# [EXERCISE]
Rewrite the lines below as a numbered list, leaving out any blank lines.

# [RECORD EXTRACTS]

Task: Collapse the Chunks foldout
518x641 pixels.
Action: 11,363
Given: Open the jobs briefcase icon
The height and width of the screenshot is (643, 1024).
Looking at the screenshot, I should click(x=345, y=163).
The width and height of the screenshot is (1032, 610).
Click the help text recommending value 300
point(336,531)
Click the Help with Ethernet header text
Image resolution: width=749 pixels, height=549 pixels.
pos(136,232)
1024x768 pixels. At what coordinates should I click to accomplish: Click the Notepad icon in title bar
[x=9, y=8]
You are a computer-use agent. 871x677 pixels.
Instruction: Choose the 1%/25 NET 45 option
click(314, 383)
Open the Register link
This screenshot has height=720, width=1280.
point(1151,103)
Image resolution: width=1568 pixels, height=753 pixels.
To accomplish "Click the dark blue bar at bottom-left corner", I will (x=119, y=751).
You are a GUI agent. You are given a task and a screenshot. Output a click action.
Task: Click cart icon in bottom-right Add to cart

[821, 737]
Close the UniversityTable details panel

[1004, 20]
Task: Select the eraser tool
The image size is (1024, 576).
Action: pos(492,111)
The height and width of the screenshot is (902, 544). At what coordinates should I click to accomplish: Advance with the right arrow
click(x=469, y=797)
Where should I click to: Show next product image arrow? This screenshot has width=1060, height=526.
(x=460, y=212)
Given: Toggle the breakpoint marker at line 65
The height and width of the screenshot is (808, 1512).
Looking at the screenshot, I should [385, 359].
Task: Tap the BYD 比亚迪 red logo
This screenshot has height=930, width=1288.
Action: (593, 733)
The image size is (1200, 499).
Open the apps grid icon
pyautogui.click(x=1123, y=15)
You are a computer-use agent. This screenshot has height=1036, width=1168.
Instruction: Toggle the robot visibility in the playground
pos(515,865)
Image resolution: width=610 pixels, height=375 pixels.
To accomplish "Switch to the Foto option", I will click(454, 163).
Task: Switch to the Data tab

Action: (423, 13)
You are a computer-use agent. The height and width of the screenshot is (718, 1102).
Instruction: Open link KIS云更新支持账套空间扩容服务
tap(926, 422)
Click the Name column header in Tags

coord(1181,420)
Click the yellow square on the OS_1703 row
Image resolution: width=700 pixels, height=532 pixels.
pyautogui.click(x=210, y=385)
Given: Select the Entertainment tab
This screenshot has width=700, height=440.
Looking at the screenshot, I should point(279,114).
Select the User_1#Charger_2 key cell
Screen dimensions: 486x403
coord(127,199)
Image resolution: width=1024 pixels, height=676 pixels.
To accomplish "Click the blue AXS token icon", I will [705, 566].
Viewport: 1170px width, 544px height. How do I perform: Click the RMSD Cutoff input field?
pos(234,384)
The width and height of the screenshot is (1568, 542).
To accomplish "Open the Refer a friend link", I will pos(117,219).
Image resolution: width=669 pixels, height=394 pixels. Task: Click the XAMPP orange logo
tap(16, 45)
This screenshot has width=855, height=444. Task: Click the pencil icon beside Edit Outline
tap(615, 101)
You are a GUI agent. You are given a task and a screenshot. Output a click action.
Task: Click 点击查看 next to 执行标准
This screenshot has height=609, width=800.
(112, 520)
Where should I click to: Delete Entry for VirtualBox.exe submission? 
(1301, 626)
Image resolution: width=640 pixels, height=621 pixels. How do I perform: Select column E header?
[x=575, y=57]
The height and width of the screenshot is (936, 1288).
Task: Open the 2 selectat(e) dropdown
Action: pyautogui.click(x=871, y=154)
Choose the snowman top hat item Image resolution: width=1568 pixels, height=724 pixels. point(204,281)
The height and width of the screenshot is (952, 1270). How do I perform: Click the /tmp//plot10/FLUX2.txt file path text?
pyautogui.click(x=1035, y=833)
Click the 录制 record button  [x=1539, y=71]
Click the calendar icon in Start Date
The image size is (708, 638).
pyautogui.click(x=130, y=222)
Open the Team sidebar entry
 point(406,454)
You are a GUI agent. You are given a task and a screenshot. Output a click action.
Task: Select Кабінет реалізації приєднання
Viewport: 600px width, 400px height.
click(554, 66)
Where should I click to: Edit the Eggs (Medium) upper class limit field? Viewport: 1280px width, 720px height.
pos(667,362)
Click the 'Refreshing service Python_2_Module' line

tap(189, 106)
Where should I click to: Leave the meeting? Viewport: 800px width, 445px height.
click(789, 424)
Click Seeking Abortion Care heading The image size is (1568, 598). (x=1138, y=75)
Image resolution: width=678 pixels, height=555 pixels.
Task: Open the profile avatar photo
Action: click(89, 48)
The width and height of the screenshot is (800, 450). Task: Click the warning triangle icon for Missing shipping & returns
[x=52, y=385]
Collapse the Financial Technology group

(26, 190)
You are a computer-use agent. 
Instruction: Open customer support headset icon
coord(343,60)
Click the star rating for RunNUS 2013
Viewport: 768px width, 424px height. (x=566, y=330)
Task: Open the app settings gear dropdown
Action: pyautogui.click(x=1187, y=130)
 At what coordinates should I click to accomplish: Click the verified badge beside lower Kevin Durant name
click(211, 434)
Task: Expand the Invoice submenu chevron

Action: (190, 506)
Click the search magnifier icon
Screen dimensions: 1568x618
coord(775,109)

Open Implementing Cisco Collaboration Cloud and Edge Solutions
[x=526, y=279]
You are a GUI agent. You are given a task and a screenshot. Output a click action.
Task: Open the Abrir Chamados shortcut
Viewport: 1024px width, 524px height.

# [PROBLEM SOLUTION]
1. Task: Collapse the Chunks foldout
2. 518x641 pixels.
3. Action: 11,363
4. Given: Open the jobs briefcase icon
5. The height and width of the screenshot is (643, 1024).
6. Looking at the screenshot, I should click(x=345, y=163).
7. The width and height of the screenshot is (1032, 610).
8. Click the help text recommending value 300
9. point(336,531)
10. Click the Help with Ethernet header text
11. Image resolution: width=749 pixels, height=549 pixels.
12. pos(136,232)
13. 1024x768 pixels. At what coordinates should I click to accomplish: Click the Notepad icon in title bar
14. [x=9, y=8]
15. You are a computer-use agent. 871x677 pixels.
16. Instruction: Choose the 1%/25 NET 45 option
17. click(314, 383)
18. Open the Register link
19. This screenshot has height=720, width=1280.
20. point(1151,103)
21. Image resolution: width=1568 pixels, height=753 pixels.
22. To accomplish "Click the dark blue bar at bottom-left corner", I will (x=119, y=751).
23. You are a GUI agent. You are given a task and a screenshot. Output a click action.
24. Task: Click cart icon in bottom-right Add to cart
25. [821, 737]
26. Close the UniversityTable details panel
27. [1004, 20]
28. Task: Select the eraser tool
29. The image size is (1024, 576).
30. Action: pos(492,111)
31. The height and width of the screenshot is (902, 544). At what coordinates should I click to accomplish: Advance with the right arrow
32. click(x=469, y=797)
33. Where should I click to: Show next product image arrow? This screenshot has width=1060, height=526.
34. (x=460, y=212)
35. Given: Toggle the breakpoint marker at line 65
36. The height and width of the screenshot is (808, 1512).
37. Looking at the screenshot, I should [385, 359].
38. Task: Tap the BYD 比亚迪 red logo
39. This screenshot has height=930, width=1288.
40. Action: (593, 733)
41. The image size is (1200, 499).
42. Open the apps grid icon
43. pyautogui.click(x=1123, y=15)
44. You are a computer-use agent. This screenshot has height=1036, width=1168.
45. Instruction: Toggle the robot visibility in the playground
46. pos(515,865)
47. Image resolution: width=610 pixels, height=375 pixels.
48. To accomplish "Switch to the Foto option", I will click(454, 163).
49. Task: Switch to the Data tab
50. Action: (423, 13)
51. You are a computer-use agent. The height and width of the screenshot is (718, 1102).
52. Instruction: Open link KIS云更新支持账套空间扩容服务
53. tap(926, 422)
54. Click the Name column header in Tags
55. coord(1181,420)
56. Click the yellow square on the OS_1703 row
57. Image resolution: width=700 pixels, height=532 pixels.
58. pyautogui.click(x=210, y=385)
59. Given: Select the Entertainment tab
60. This screenshot has width=700, height=440.
61. Looking at the screenshot, I should point(279,114).
62. Select the User_1#Charger_2 key cell
63. Screen dimensions: 486x403
64. coord(127,199)
65. Image resolution: width=1024 pixels, height=676 pixels.
66. To accomplish "Click the blue AXS token icon", I will [705, 566].
67. Viewport: 1170px width, 544px height. How do I perform: Click the RMSD Cutoff input field?
68. pos(234,384)
69. The width and height of the screenshot is (1568, 542).
70. To accomplish "Open the Refer a friend link", I will pos(117,219).
71. Image resolution: width=669 pixels, height=394 pixels. Task: Click the XAMPP orange logo
72. tap(16, 45)
73. This screenshot has width=855, height=444. Task: Click the pencil icon beside Edit Outline
74. tap(615, 101)
75. You are a GUI agent. You are given a task and a screenshot. Output a click action.
76. Task: Click 点击查看 next to 执行标准
77. This screenshot has height=609, width=800.
78. (112, 520)
79. Where should I click to: Delete Entry for VirtualBox.exe submission? 
80. (1301, 626)
81. Image resolution: width=640 pixels, height=621 pixels. How do I perform: Select column E header?
82. [x=575, y=57]
83. The height and width of the screenshot is (936, 1288).
84. Task: Open the 2 selectat(e) dropdown
85. Action: pyautogui.click(x=871, y=154)
86. Choose the snowman top hat item Image resolution: width=1568 pixels, height=724 pixels. point(204,281)
87. The height and width of the screenshot is (952, 1270). How do I perform: Click the /tmp//plot10/FLUX2.txt file path text?
88. pyautogui.click(x=1035, y=833)
89. Click the 录制 record button  [x=1539, y=71]
90. Click the calendar icon in Start Date
91. The image size is (708, 638).
92. pyautogui.click(x=130, y=222)
93. Open the Team sidebar entry
94.  point(406,454)
95. You are a GUI agent. You are given a task and a screenshot. Output a click action.
96. Task: Select Кабінет реалізації приєднання
97. Viewport: 600px width, 400px height.
98. click(554, 66)
99. Where should I click to: Edit the Eggs (Medium) upper class limit field? Viewport: 1280px width, 720px height.
100. pos(667,362)
101. Click the 'Refreshing service Python_2_Module' line
102. tap(189, 106)
103. Where should I click to: Leave the meeting? Viewport: 800px width, 445px height.
104. click(789, 424)
105. Click Seeking Abortion Care heading The image size is (1568, 598). (x=1138, y=75)
106. Image resolution: width=678 pixels, height=555 pixels.
107. Task: Open the profile avatar photo
108. Action: click(89, 48)
109. The width and height of the screenshot is (800, 450). Task: Click the warning triangle icon for Missing shipping & returns
110. [x=52, y=385]
111. Collapse the Financial Technology group
112. (26, 190)
113. You are a computer-use agent. 
114. Instruction: Open customer support headset icon
115. coord(343,60)
116. Click the star rating for RunNUS 2013
117. Viewport: 768px width, 424px height. (x=566, y=330)
118. Task: Open the app settings gear dropdown
119. Action: pyautogui.click(x=1187, y=130)
120.  At what coordinates should I click to accomplish: Click the verified badge beside lower Kevin Durant name
121. click(211, 434)
122. Task: Expand the Invoice submenu chevron
123. Action: (190, 506)
124. Click the search magnifier icon
125. Screen dimensions: 1568x618
126. coord(775,109)
127. Open Implementing Cisco Collaboration Cloud and Edge Solutions
128. [x=526, y=279]
129. You are a GUI agent. You are given a task and a screenshot. Output a click action.
130. Task: Open the Abrir Chamados shortcut
131. Viewport: 1024px width, 524px height.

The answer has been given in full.